Worse, Butler suggested, is that the Court understood in those decisions that this expansion of police power—what he called a “superpower”—would be wielded over Black men. For an example of this superpower in action, Professor Butler suggests looking to the Department of Justice report on the Investigation of the Ferguson Police Department.6 Under this prevailing view, the problem is not bad apples ruining the bunch; the problem is that the system is working precisely the way it was meant to. There is nothing to fix because there is nothing that is broken. Professor Butler said that it is unrealistic to look to the Court to save us; instead, he encouraged people to think critically and ask: if the law is about upholding White supremacy, then what purpose does policing serve?

But critical eyes must not stop at questioning; they must also analyze potential solutions. Professor Butler acknowledged that riots and violence against non-humans has sometimes been effective, but quickly decried violence against people on both moral and efficacy grounds. Policies such as affirmative action, the Voting Rights Act, and federal intervention of local law enforcement agencies, on the other hand, offer him guarded hope. After all, these approaches have brought some success, however limited. The approach that Black success can be the key to the externally imposed cage, too, carries some potential (as Beyoncé says, the “best revenge is your paper”). Too many Black lives are being lost, and there is too much Black fear, however, for guarded hope and limited potential to suffice. When all power is in the hands of the police, it must be the police who stop the misapplication of that power. Barring that result, said Professor Butler, perhaps an abolition of the prison system is in order. “What is it we think prison does? Does it keep us safe?” he asked. There is so much ingenuity in the world, he marveled; can humanity’s creativity and intelligence be applied to develop better alternatives to prisons?

> Dataset extract
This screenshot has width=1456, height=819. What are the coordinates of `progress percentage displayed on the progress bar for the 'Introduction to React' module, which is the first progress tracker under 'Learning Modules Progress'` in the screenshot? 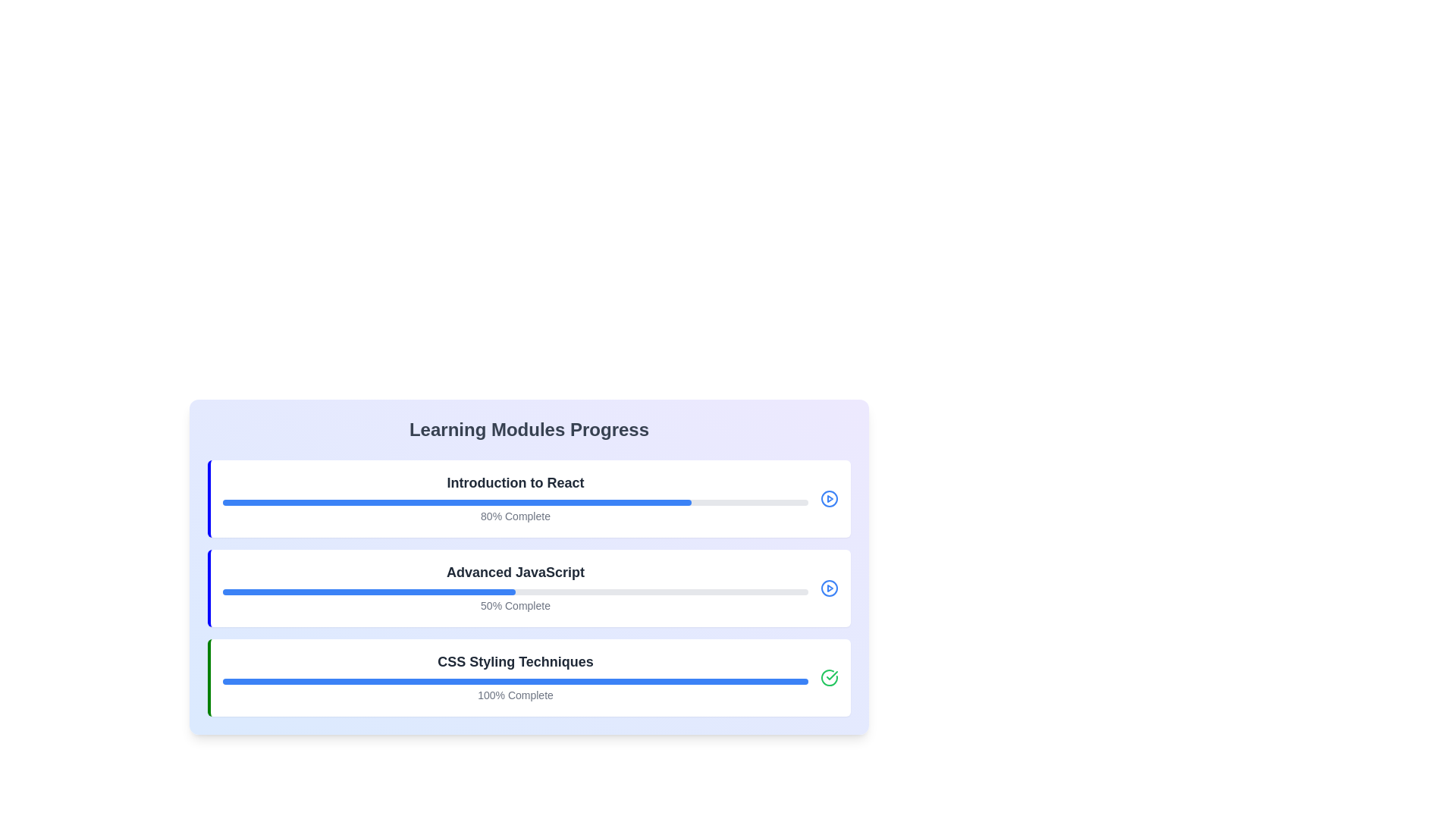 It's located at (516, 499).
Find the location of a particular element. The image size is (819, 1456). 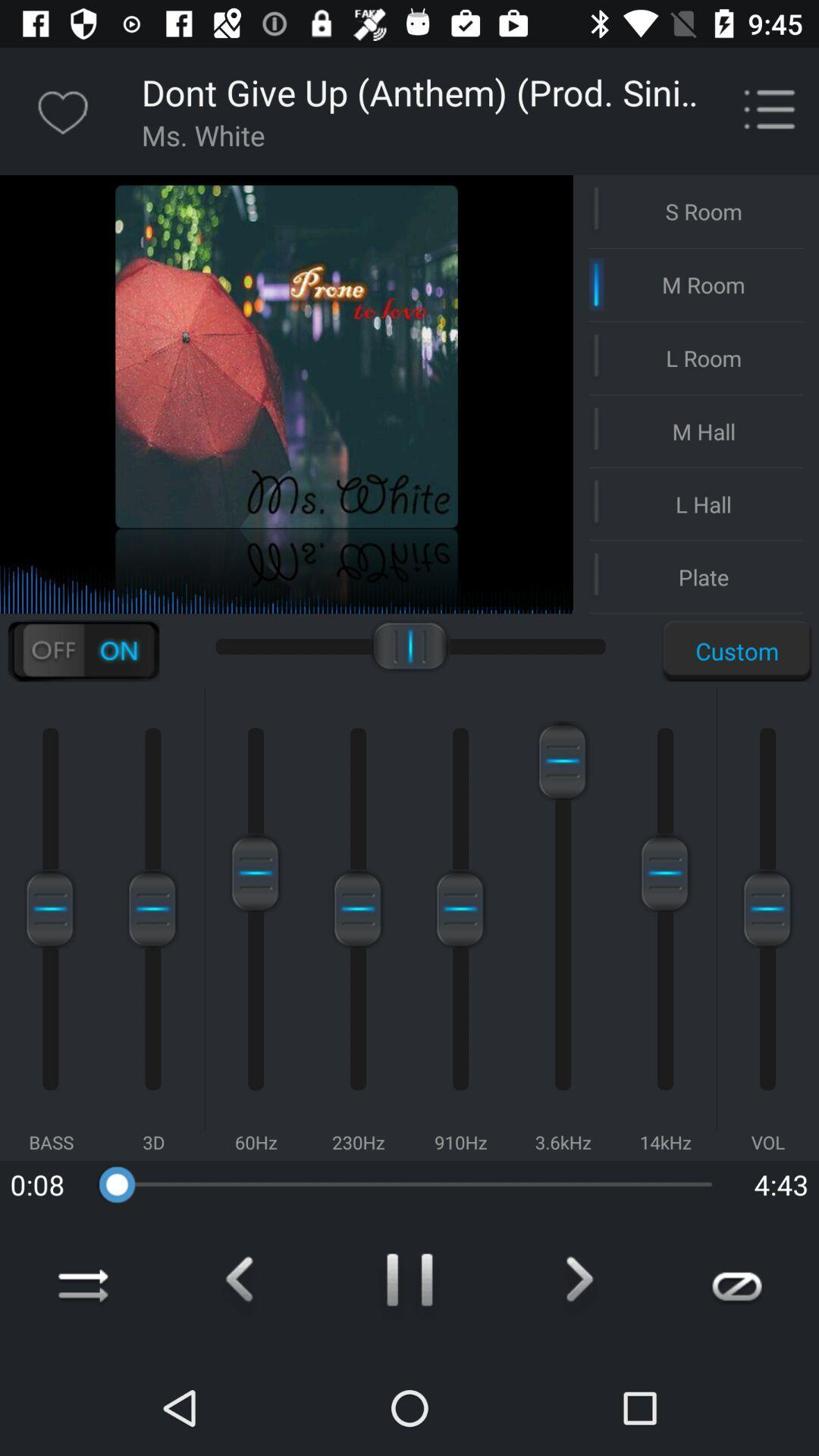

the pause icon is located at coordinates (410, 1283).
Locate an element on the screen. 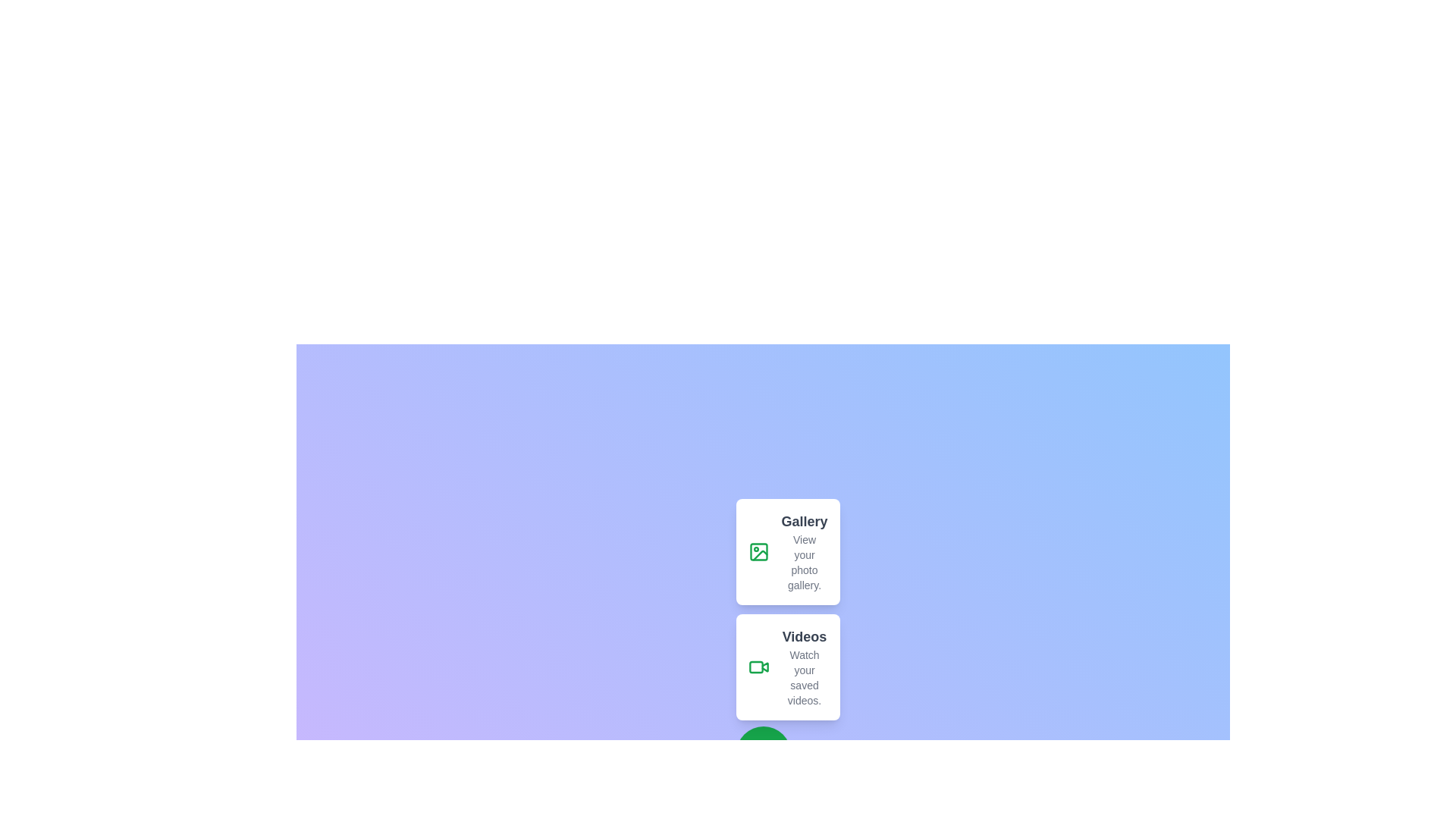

> Requirements
1 > Condense the paragraph of the text on policing that begins "But critical eyes must not stop" into a shorter version that keeps its main facts.
2 > Pull out the passage of the text on policing from "Worse, Butler suggested, is" up to and including "does policing serve?", copying it word for word.
Work from the text on policing alone.

> Solution list
1 > Professor Butler said riots and violence against non-humans have sometimes worked, but he rejected violence against people on moral and practical grounds. He finds guarded hope in affirmative action, the Voting Rights Act, and federal intervention in local law enforcement, which have had limited success, and some potential in Black success as a way out of the imposed cage. Yet with so many Black lives lost and so much Black fear, guarded hope is not enough. Since the police hold all the power, they must be the ones to stop its misuse. Failing that, Butler suggested that abolishing the prison system may be warranted. He questioned whether prison keeps people safe and asked whether human creativity could produce better alternatives.

2 >
Worse, Butler suggested, is that the Court understood in those decisions that this expansion of police power—what he called a “superpower”—would be wielded over Black men. For an example of this superpower in action, Professor Butler suggests looking to the Department of Justice report on the Investigation of the Ferguson Police Department.6 Under this prevailing view, the problem is not bad apples ruining the bunch; the problem is that the system is working precisely the way it was meant to. There is nothing to fix because there is nothing that is broken. Professor Butler said that it is unrealistic to look to the Court to save us; instead, he encouraged people to think critically and ask: if the law is about upholding White supremacy, then what purpose does policing serve?